PASSAGE SHOWN:
# Fall asleep during sex.



## donkey_punch (Jan 15, 2013)

I’m new to forum, but as many people around I just browse some of the topics and comment on a few.

Just as it says in the title, have any of you have experienced a situation were in the middle of sex your partner has fallen asleep? 
I’m my case it happened that I was playing with my wife down there and gave her an orgasm, so she asked to resume in 3 mins. I said, ok. I lay beside her and in the blink of an eye she fell asleep. 
Personally I thought maybe she was too tired or it was a hell of an orgasm. 

But dang, there I was, left horny and with an erection, I had no choice but to get a bath and have a sweet cold lemon juice.


----------



## hawkeye (Oct 6, 2012)

Yeah, I've done it and my wife has too, usually it's really late and we've had some drinks. No big deal.


----------



## samyeagar (May 14, 2012)

Just to be clear here, there is a difference between falling asleep during sex, and FALLING ASLEEP DURING SEX! What you described sounds like a middle of the event after glow period, and I'm sure that happens. I have been very close myself a few times.

Falling asleep in the middle of a good pounding...not sure how that could possiby happen for either person, unless it's really just that bad, then you have more to worry about than falling asleep...


----------



## Thound (Jan 20, 2013)

What I hate is when my hand falls asleep when Im rubbing one out. Talk about ultimate rejection
_Posted via Mobile Device_


----------



## badmemory (Jul 31, 2012)

Thound said:


> What I hate is when my hand falls asleep when Im rubbing one out. Talk about ultimate rejection
> _Posted via Mobile Device_


Yeah, I hate when that happens.


----------



## donkey_punch (Jan 15, 2013)

That's funny and sad. jeje


----------



## CreekWalker (May 31, 2013)

I'm sorry. I'm not going to put any thoughtful effort into a response for someone with the handle you are using. Get real.

SUPPLIED MATERIAL:
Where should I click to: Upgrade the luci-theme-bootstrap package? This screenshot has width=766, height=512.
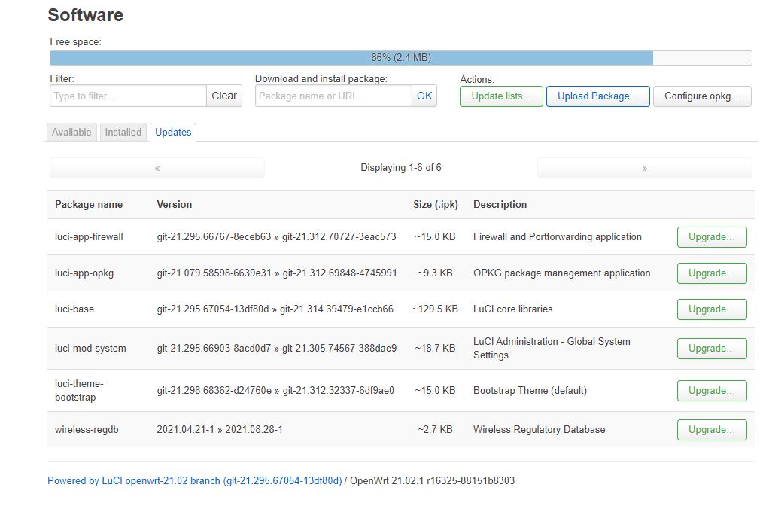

SHORT TASK 1: Summarize the forum thread about falling asleep during sex in two sentences.
SHORT TASK 2: Write the next part of the forum thread about falling asleep during sex, picking up after its final post.

TASK OUTPUT 1: The opening poster asks whether others have had a partner fall asleep during sex, describing how his wife fell asleep within moments of asking to resume in three minutes after an orgasm, leaving him aroused. One reply says both the member and his wife have done it, usually late at night after drinks; another separates dozing in an afterglow from falling asleep mid-act; two more trade jokes; and a final member refuses to answer seriously because of the poster's username.

TASK OUTPUT 2:
----------



## Lordhavok (Mar 14, 2012)

A buddy of mine was drunk and passed out while going down on his wife, lol, she was not happy.


----------



## talin (Apr 25, 2012)

I read a story on another forum where a couple was drunk, having sex, they fell asleep, he was still inside her, and in his sleep he proceeded to urinate inside of her.


----------



## donkey_punch (Jan 15, 2013)

Don't be sorry. Comment if you wish, don't if you don't want to. Simple


----------



## CuddleBug (Nov 26, 2012)

It's happened to me a few times and I got very upset at my wife. She cuddles to my back, gets me all worked up, my member in her hand and she slows down and falls asleep. It hasn't occurred since then, thankfully.


----------



## MSP (Feb 9, 2012)

I fell asleep during foreplay once. I was excruciatingly exhausted. I laughed about it, but my wife said, "Don't ever tell anyone!" 

I also fell asleep eating once. I'd been travelling for 36 hours without really any sleep at all. Or maybe it was 48. It was pretty hard to stay awake, either way.


----------



## salamander (Apr 2, 2013)

I've dissociated due to childhood trauma and fallen asleep while he's going down on me. That's what my abuser did to me when I was 4-5 years old. Somatic Experiencing treatment helped.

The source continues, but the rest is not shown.